Смытые волной - страница 34
Но сегодня мой путь не на работу, а за железные ворота, напротив одесской женской тюрьмы. Хорошо хоть пока не в саму тюрьму, где уже не первый год томятся сотрудники базы. Здесь, за этими воротами, в неприглядных комнатках хранятся папочки с документами, изъятые в ходе следствия по нашей конторе за предыдущие годы. Своих одесских следаков не хватило, привлекли со стороны, черти, откуда только не приехали разгребать одесские дела, выискивать преступления. И хоть бы специфику знали, не обязательно большие грамотеи в хранении и продаже овощей и фруктов, но чуть-чуть бы разбирались, что к чему. И не таскали бы нас тогда сюда по очереди.
Достается только складским бухгалтерам с учетчиками складов и тем, кто подписывал и был в комиссиях по вывозу гнилья на свалку и на корм скоту. По самим документам все как в аптеке, есть небольшие ошибки, промахи, но это все ерунда. Главный враг подозреваемых – их собственный язык. Люди по нескольку лет под следствием, не выдерживают и сами себя оговаривают. Да подпишу все, только перестаньте мучать, а там, на самом справедливом в мире нашем социалистическом суде, выложу уже правду. Только бы дали сказать, а то рот на полуслове заткнут, никого, ни свидетелей, ни адвокатов, слушать не станут, срок припаяют – и все. Виноват – не виноват, кого это волнует, кроме самих осужденных и их родственников. Потом, в судах повыше, может, разберутся, кого-то выпустят, но извиняться… Да вы что, смеетесь. И попробуй потом восстановись на работе или устройся на новую, докажи, что ты не вор, особенно если ты не коренной национальности, а дальний потомок тех, кого сорок лет водили по пустыне.

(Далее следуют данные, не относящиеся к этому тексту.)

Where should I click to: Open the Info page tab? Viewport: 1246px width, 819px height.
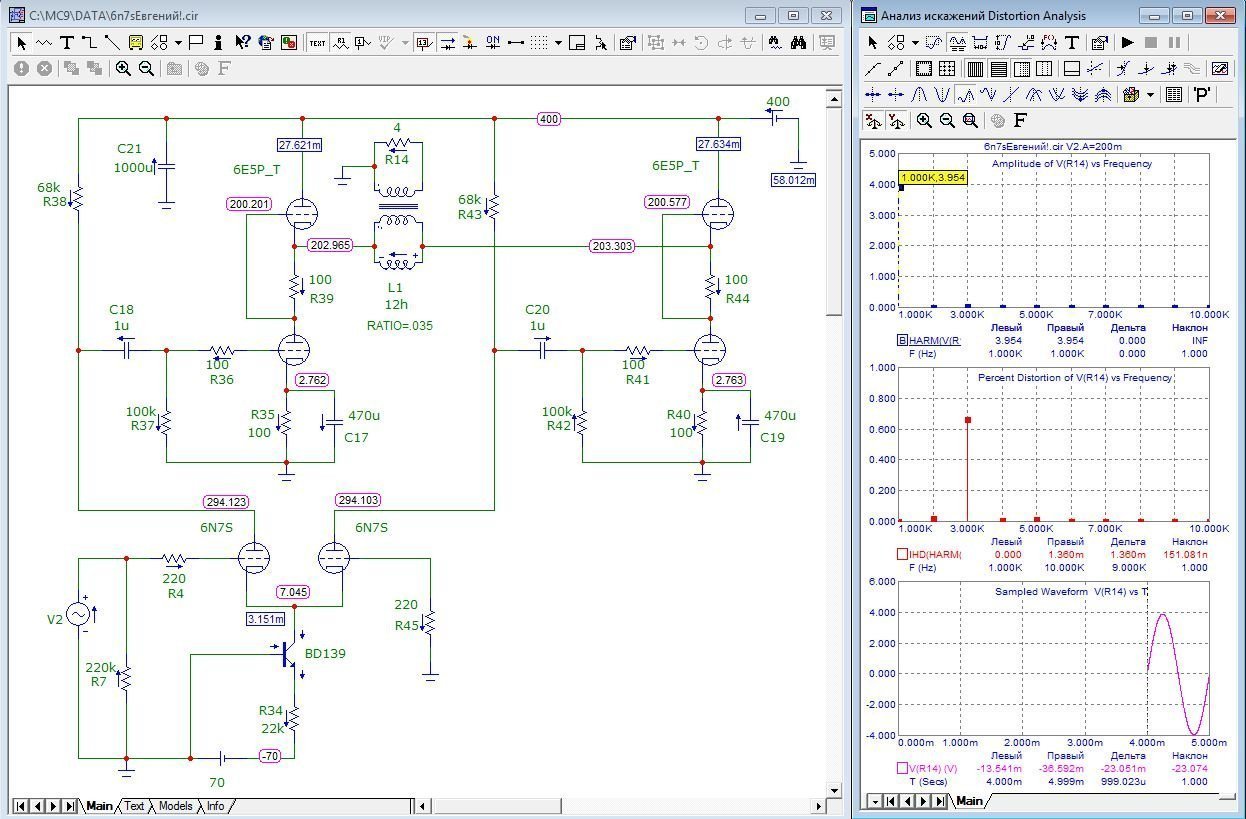(215, 806)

Складских бухгалтеров с учетчиками таскают с одним, а мне треплют нервы с другим: все папки нашего планового отдела тоже под арестом, их не дают забрать или хотя бы на время вынести. А как же работать, нам же данные нужны, голые цифры. Ничего не знаем. Нужны? Так переписывайте здесь, на месте. Целая проблема, смех и грех. Что в них секретного? Ах, да, вдруг капиталисты прознают, сколько выпустили нашей продукции за прошлый год или, того хуже, сколько мы начислили заработной платы и какая у нас производительность труда. Сижу за краешком узкого железного стола и под неусыпным оком переписываю необходимые мне цифры. Потом этот лист бумаги заверяю и получаю разрешение на вынос. Полдня как не бывало. Да если бы только это. А то еще и вопросики разные задают, требуют что-то расшифровать, пояснить. Один чересчур дотошный все допытывался:
– Ольга Иосифовна, вот вы в мае 1970 года в комиссию входили по вывозу отходов апельсинов. Не припомните, как это было? И поподробнее, пожалуйста. Вот дожили, – вежливость мгновенно улетучилась, в голосе жесткие нотки, нащупал слабое место. – Вы слышали такое? Свиней апельсинами кормить! Народ их не видит, дети даже вкуса апельсина не знают, а вы вот как размашисто подписали, и рука не дрогнула.
– А вы не допускаете варианта, что рука по делу не дрогнула? Нет?
– Интересно, что за такие дела, если ваша прелестная ручка с такими накрашенными ногтями не дрожит? Поделитесь, буду признателен и я, и все остальные, нам всем интересно.
– Вам подробно или вкратце, поскольку тут целая технология.
– Внятно, – металл в голосе нарастает.
– Сухогрузы-рефрижераторы доставляют цитрусовые в порт. Это – продукция Внешторга, ее проверяют его инспекторы, определяют качество, сколько стандарта, сколько нестандарта, каков процент брака. Если видят, что товар не может лежать, большое количество отходов, дальше нельзя транспортировать, иначе до Москвы или куда там довезут сплошное месиво, то тогда сбрасывают нам, Одессе достается такая продукция.
Дальше я подробно излагала про обезвреживание от разных опасных вредителей, про сорокадневную рефрижерацию либо фумигацию газом, что тару и упаковочный материал необходимо сжечь, в них могут быть бактерии, про другие операции до того, как отправить товар, тот, которым еще можно торговать, в розничную сеть. По выражению лица я видела, что человек многое из того, о чем я говорила, особенно когда употребляла наши специфические термины, не понимал, однако слушал, не перебивал, очевидно, оставляя вопросы на потом.